§ **Problem to solve**
Format the data below as a Markdown table with the columns Row and Text, where Row holds a running number and Text holds the line. Include only the lines from the one containing "1892x629 pixels. Task: Click" up to and including the one containing "click(x=854, y=187)", skip blank lines, and leave the pictures out.

=== Records shown ===

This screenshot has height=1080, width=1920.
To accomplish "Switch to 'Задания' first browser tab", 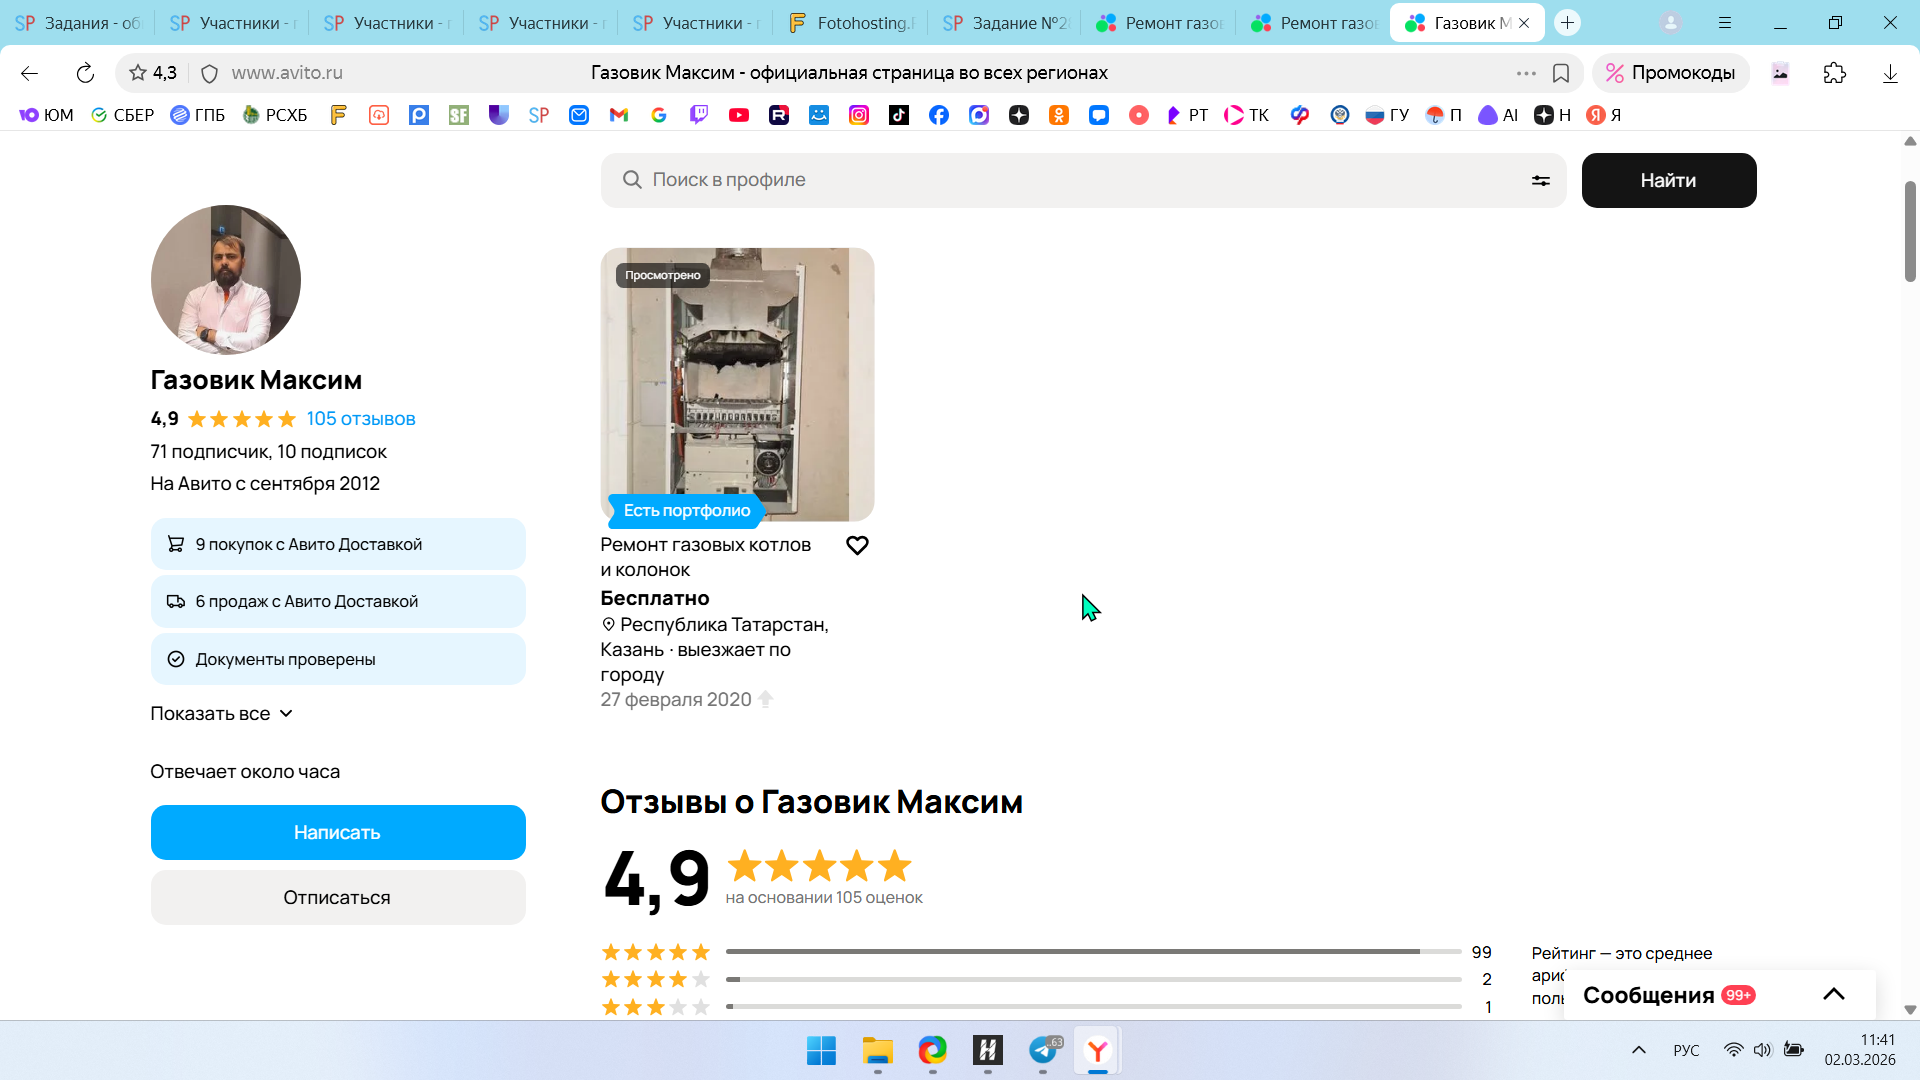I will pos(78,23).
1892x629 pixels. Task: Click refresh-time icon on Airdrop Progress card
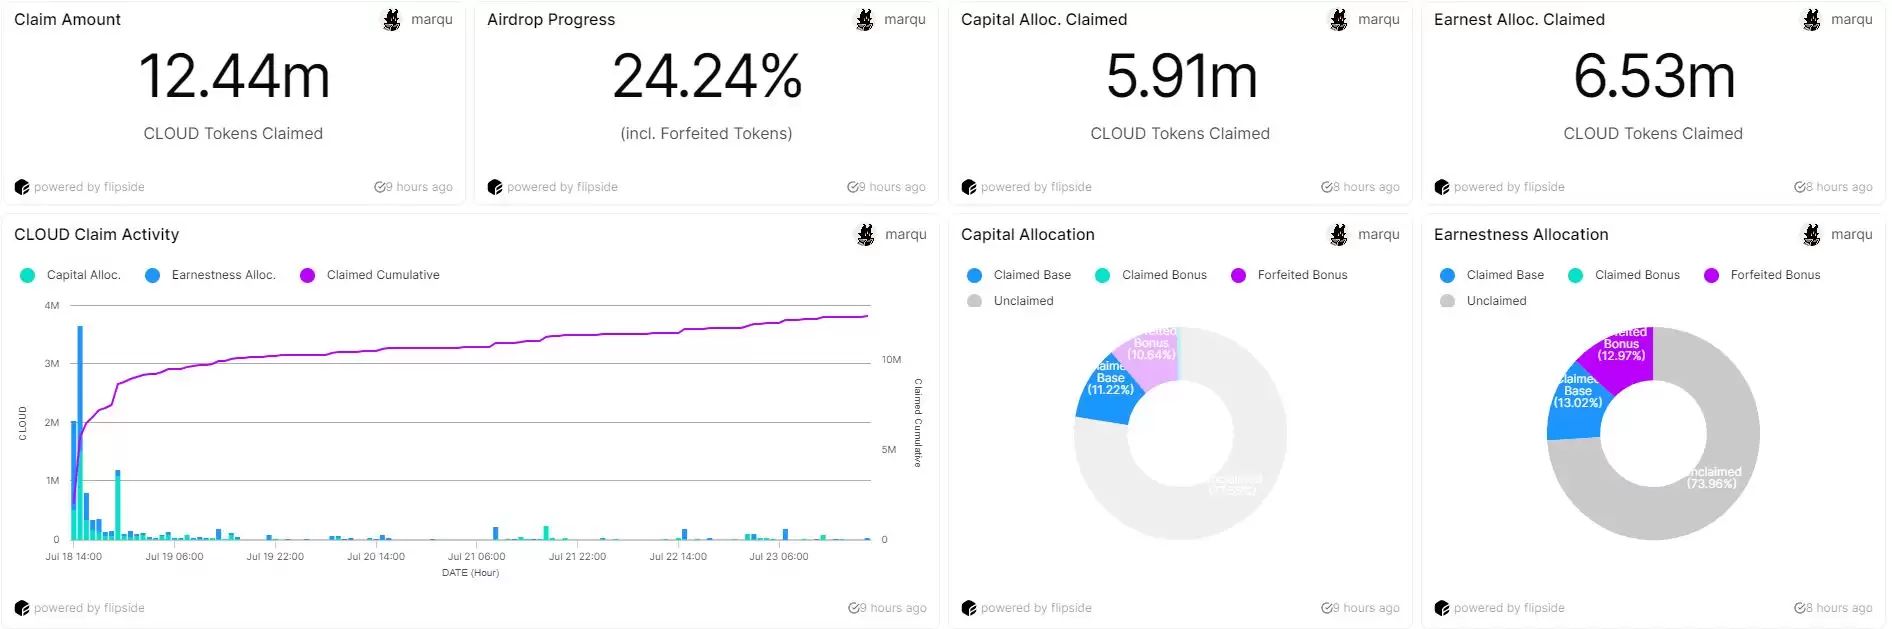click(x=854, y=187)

===
=== Records shown ===

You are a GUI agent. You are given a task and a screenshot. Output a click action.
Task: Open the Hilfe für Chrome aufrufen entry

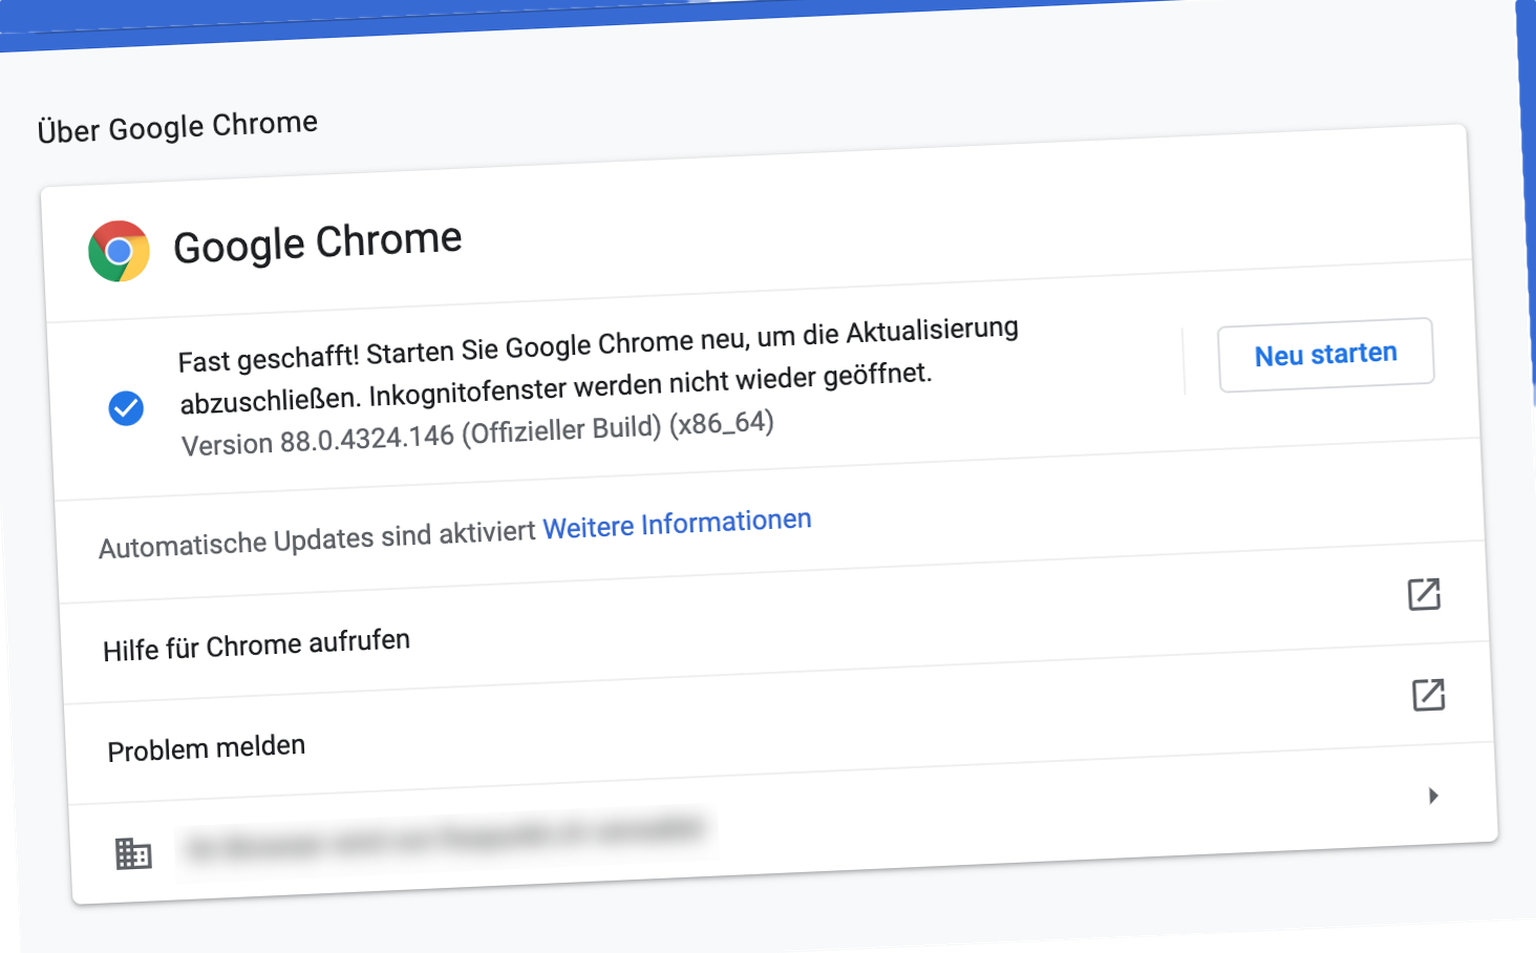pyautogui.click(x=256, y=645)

===

§ **The response**
| Row | Text |
|---|---|
| 1 | 1892x629 pixels. Task: Click refresh-time icon on Airdrop Progress card |
| 2 | click(x=854, y=187) |